Scott_Hoang · November 6, 2020, 3:06am

In order to avoid Null loss with Adam optimizer using fp16 autocast, I must modify the eps value from 1e-8 to 1e-6. However, I found that by doing this, my model is much slower to converge, or not converge at all. Does anyone know why this would be?

ptrblck · November 6, 2020, 6:37am

Could you explain what issues you are seeing in the loss and what Null means in this case?

Scott_Hoang · November 6, 2020, 6:39am

the issue being when eps is set to be 1e-8, as is the default, and used with autocast, the network’s loss will inevitably be Null after some epoch. However, increasing eps to higher value seems to make it go away, yet when compare to training not done on fp16, the convergence is much slower.

ptrblck · November 6, 2020, 6:40am

Are you seeing NaN loss values after a time or what is Null referring to?
If so, what kind of model architecture are you using?

Scott_Hoang · November 6, 2020, 6:41am

sorry, I meant Nan loss. I’m performing NAS search for pose estimation.

ptrblck · November 6, 2020, 8:44am

I’m not sure if your NAS implementation initializes the model parameters with “large” values explicitly or if the general training of these new architectures tends to create large output values, which might cause overflows easily. In that case I’m unsure if there is a better workaround than to increase the eps value, as 1e-8 might underflow in FP16 if you add it to a larger tensors.

Scott_Hoang · November 7, 2020, 5:12pm

Since eps control the ratio in which step size is decided, a larger eps would indicate a smaller step size.
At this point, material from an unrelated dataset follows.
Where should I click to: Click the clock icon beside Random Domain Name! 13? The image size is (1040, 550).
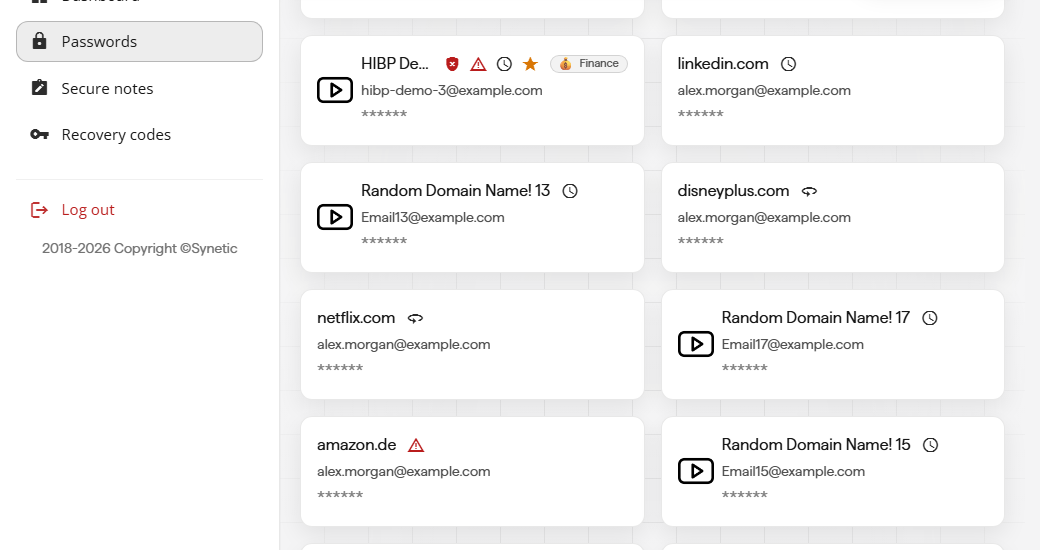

Would you suggest that I increase the overall lr rate to compensate ?

ptrblck · November 8, 2020, 1:51am

The eps value is used here to avoid dividing by a 0. value.
I just checked the state_dict of Adam using autocast and it seems all internal buffers are still stored in FP32, so I’m unsure why the eps value might cause trouble in this case (due to a potential underflow).

Here is a minimal code snippet:

model = nn.Linear(10, 10).cuda()
optimizer = torch.optim.Adam(model.parameters(), lr=1e-3)
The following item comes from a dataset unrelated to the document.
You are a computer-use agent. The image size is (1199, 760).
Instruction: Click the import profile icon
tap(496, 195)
with torch.cuda.amp.autocast():
    out = model(torch.randn(1, 10).cuda())

loss = out.mean()
loss.backward()

optimizer.step()
print(optimizer.state_dict())

@mcarilli are you familiar with similar issues using Adam?

Scott_Hoang · November 8, 2020, 9:42pm

I use GradScaler, is this the problem?
can you use autocast independently from GradScaler?